[Stored data entries]
+---+
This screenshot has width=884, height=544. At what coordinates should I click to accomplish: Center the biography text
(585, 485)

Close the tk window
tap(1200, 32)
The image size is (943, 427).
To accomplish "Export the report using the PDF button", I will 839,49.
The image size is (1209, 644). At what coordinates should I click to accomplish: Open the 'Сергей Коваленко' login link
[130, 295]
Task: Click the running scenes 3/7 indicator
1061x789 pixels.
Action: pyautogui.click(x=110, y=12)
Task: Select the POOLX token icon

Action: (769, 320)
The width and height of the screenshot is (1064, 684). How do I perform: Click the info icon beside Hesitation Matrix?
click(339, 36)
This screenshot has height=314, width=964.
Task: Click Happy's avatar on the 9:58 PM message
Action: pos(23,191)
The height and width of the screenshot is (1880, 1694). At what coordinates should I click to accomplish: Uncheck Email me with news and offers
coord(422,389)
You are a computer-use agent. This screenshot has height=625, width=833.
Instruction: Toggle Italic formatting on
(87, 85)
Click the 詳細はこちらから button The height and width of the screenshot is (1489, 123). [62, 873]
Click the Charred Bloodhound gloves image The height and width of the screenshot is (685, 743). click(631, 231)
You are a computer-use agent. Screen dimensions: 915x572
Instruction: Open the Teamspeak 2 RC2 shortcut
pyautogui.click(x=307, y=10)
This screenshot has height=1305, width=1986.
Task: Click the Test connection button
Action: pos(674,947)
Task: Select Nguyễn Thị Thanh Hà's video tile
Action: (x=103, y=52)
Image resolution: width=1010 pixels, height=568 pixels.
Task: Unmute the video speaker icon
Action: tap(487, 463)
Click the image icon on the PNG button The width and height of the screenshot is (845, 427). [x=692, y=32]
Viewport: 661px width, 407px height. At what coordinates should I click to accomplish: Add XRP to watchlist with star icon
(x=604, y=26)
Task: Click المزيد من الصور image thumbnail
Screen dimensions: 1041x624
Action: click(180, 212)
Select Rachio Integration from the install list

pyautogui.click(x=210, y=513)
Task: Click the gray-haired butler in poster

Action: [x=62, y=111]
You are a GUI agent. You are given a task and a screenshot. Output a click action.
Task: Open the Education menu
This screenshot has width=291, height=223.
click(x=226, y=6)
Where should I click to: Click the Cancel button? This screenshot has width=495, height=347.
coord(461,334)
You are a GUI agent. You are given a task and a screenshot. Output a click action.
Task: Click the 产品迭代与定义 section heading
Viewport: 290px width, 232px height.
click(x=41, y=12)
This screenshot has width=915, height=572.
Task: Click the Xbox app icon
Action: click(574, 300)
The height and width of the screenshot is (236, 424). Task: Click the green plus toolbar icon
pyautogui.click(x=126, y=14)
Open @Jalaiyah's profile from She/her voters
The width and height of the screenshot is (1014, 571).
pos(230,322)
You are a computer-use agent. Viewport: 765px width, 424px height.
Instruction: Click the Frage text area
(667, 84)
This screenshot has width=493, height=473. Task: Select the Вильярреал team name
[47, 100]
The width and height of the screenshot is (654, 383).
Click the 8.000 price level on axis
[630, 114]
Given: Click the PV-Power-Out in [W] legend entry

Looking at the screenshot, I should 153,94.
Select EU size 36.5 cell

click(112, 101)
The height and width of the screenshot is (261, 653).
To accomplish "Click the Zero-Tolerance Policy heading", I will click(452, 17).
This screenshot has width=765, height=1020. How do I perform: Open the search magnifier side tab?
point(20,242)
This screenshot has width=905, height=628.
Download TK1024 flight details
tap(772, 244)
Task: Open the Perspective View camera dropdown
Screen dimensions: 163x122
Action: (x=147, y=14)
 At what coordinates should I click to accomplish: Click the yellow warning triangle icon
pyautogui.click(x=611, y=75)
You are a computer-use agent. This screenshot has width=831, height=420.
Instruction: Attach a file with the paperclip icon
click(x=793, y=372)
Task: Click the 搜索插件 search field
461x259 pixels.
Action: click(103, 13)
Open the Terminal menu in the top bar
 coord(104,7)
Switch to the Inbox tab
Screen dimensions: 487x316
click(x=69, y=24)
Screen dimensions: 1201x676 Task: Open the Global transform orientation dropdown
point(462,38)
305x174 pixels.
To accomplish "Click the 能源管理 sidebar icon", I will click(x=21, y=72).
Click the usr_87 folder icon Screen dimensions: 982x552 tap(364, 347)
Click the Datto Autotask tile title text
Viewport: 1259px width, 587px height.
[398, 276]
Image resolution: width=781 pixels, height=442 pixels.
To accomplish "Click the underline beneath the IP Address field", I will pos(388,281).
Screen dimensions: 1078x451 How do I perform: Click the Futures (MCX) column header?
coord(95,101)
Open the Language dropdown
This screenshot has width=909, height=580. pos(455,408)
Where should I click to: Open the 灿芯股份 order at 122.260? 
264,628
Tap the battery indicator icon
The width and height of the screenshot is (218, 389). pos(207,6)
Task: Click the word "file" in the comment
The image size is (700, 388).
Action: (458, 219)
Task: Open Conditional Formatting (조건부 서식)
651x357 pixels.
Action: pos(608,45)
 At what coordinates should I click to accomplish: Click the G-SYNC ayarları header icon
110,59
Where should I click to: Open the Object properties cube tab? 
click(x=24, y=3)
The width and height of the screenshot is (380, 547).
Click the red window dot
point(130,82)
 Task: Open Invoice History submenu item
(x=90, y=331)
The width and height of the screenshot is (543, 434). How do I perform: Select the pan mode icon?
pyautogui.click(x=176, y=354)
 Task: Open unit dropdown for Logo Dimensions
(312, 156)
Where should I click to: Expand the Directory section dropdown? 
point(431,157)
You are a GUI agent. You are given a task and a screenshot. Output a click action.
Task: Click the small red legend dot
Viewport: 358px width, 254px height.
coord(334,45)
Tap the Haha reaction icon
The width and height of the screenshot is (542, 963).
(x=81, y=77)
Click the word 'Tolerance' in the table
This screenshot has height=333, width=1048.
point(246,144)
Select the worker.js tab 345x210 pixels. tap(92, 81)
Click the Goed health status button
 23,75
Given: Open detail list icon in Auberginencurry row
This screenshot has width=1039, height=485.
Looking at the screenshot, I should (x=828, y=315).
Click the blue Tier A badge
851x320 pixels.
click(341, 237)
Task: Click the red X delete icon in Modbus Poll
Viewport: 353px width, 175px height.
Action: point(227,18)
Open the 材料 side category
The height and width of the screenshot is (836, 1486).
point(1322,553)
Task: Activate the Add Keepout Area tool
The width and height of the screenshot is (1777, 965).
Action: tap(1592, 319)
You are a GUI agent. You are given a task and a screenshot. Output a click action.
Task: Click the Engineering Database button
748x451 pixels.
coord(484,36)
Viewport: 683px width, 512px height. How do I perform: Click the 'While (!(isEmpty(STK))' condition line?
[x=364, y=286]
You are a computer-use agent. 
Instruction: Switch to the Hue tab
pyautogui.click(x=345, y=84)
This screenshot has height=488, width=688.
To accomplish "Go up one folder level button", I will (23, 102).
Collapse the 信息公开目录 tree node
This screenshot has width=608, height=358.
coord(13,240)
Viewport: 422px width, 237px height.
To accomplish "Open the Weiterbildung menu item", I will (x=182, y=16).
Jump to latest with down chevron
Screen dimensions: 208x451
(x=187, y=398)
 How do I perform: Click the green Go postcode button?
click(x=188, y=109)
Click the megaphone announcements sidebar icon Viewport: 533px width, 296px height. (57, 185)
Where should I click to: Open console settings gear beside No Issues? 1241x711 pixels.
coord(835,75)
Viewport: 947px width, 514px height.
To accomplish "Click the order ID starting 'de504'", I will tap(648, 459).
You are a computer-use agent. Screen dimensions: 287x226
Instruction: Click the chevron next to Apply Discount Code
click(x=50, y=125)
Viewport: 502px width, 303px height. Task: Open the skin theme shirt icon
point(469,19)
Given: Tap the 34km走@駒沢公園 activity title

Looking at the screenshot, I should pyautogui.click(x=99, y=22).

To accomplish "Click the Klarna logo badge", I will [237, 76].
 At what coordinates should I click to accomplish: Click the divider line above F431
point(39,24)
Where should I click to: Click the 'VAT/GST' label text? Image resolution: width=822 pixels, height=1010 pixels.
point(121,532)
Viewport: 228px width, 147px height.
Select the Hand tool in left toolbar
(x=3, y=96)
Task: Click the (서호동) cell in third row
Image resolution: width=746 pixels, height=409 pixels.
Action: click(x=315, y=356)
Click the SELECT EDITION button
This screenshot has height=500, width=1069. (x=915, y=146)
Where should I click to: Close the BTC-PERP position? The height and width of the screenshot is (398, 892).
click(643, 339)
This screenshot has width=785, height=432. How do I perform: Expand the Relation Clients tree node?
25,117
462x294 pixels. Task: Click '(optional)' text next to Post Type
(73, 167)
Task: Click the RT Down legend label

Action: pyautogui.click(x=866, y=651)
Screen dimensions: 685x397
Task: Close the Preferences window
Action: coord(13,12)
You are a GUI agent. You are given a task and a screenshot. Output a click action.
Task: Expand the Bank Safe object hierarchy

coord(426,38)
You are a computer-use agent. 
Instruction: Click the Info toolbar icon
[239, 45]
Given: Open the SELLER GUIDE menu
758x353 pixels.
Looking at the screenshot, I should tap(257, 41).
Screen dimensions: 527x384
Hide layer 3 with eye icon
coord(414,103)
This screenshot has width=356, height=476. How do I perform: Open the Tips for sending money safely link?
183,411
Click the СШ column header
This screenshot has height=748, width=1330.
+---+
Among the entries above, the line containing "You are a computer-use agent. Screen dimensions: 915x572", the line containing "Task: Click المزيد من الصور image thumbnail", and all lines between them are to be restated word for word; nothing else belongs in the reply.

[Response to the task]
You are a computer-use agent. Screen dimensions: 915x572
Instruction: Open the Teamspeak 2 RC2 shortcut
pyautogui.click(x=307, y=10)
This screenshot has height=1305, width=1986.
Task: Click the Test connection button
Action: pos(674,947)
Task: Select Nguyễn Thị Thanh Hà's video tile
Action: (x=103, y=52)
Image resolution: width=1010 pixels, height=568 pixels.
Task: Unmute the video speaker icon
Action: tap(487, 463)
Click the image icon on the PNG button The width and height of the screenshot is (845, 427). [x=692, y=32]
Viewport: 661px width, 407px height. At what coordinates should I click to accomplish: Add XRP to watchlist with star icon
(x=604, y=26)
Task: Click المزيد من الصور image thumbnail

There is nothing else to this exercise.